Llega tarde, quizás demasiado, pero la voladura controlada del llamado Régimen del 78 era una necesidad inaplazable. Es imposible disimilar por más tiempo los fétidos olores que se desprenden de una Constitución difunta que ya ni el formol es capaz de disimular. Se hizo vieja por falta de uso y ha terminado siendo el fortín de los privilegios de algunos y el papel mojado de los derechos del resto. Es lógico desconfiar de la voluntad real de algunos de acometer la catarsis, aunque una vez abierto el melón será difícil impedir que cada cual exija su porción del postre.
Por alguna extraña razón, modificar la Constitución se había convertido en una misión imposible, salvo para emprender esa vergonzosa reforma exprés en la que se anteponía el pago de la deuda al bienestar de la población. Todos los textos constitucionales del mundo podían cambiar menos la Biblia española, que parecía haber sido dictada por el Espíritu Santo al oído de siete señores, sus ponentes, y por eso nadie quería cometer el sacrilegio de alterar una sola coma del texto sagrado de la dichosa paloma. Cierto es que su blindaje desanima bastante. Modificar una palabra de su corpus principal no sólo requiere una mayoría de dos tercios del Congreso y del Senado sino que exige disolver las Cámaras para que las nuevas Cortes lo refrenden en idéntica proporción. De ahí que no sólo sea preciso el consenso sino hacer coincidir los cambios con el final de la legislatura por la resistencia natural de sus señorías a hacerse el haraquiri antes de tiempo.
La reforma se plantea inicialmente sobre el modelo territorial a la búsqueda de un traje de fiesta para permitir que Catalunya acuda al baile siempre que prometa regresar a casa antes de medianoche, pero forzosamente tendrá que complacer no sólo a los territorios sino también a los ciudadanos. Todo lo que no sea un verdadero proceso constituyente sonará a broma pesada. Ha de representar el fin de esas ficciones tan monas que aseguran a los parados de larga duración el derecho al trabajo y a los que viven debajo de un puente disponer de una vivienda digna. De nada vale tener un derecho que no puede ser reclamado ante los tribunales.
El objetivo inicial, por tanto, es renovar el Título VIII y acabar con ese café para todos que llevamos cuarenta años bebiendo y nos ha puesto como motos. Se verá entonces hasta dónde se está dispuesto a llegar en la descentralización y en el reconocimiento de un Estado que no puede ocultar por más tiempo una plurinacionalidad que, lejos de debilitarle, le robustece. ¿Que será imposible que el PP y la derecha en general suban a bordo en esa travesía? A veces recorriendo la frontera de lo posible se termina por poner un pie en lo improbable.

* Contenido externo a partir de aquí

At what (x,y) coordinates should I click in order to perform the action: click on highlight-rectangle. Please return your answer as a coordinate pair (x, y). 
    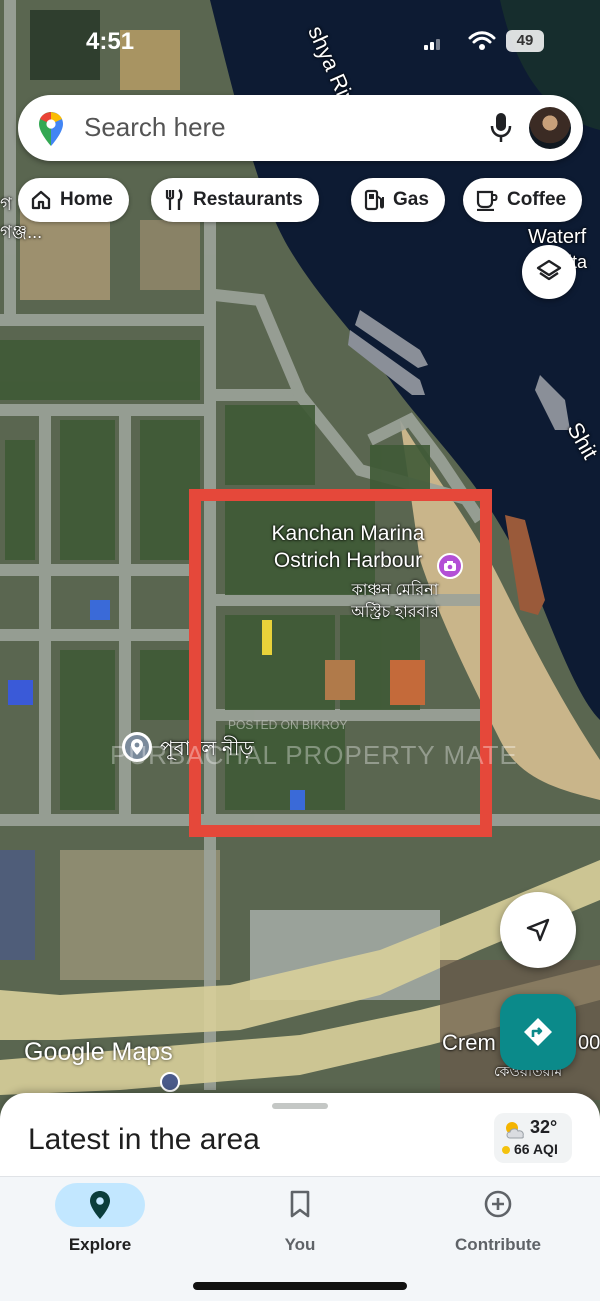
    Looking at the image, I should click on (340, 663).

No ha de ser la única meta. Como se ha dicho aquí alguna vez, se ha de conceder a las nuevas generaciones su inalienable derecho a gobernarse, y ese es el que reclaman quienes nacieron después de 1978 y sólo han oído hablar de Fraga a Pablo Iglesias. En sus manos ha de estar, de entrada, elegir la forma del Estado, un debate que aterroriza a la monarquía mucho más que la secesión catalana.
Es legítimo dudar de que estemos ante una voluntad sincera de cambiar las cosas y que todo sea una simple maniobra de distracción. La mentira tendría las patas muy cortas. Sería el suicidio de un país que ya no se reconoce, al que hay que dar una salida y que está dispuesto a agarrar su futuro aunque sea por el cuello. De ahí el optimismo.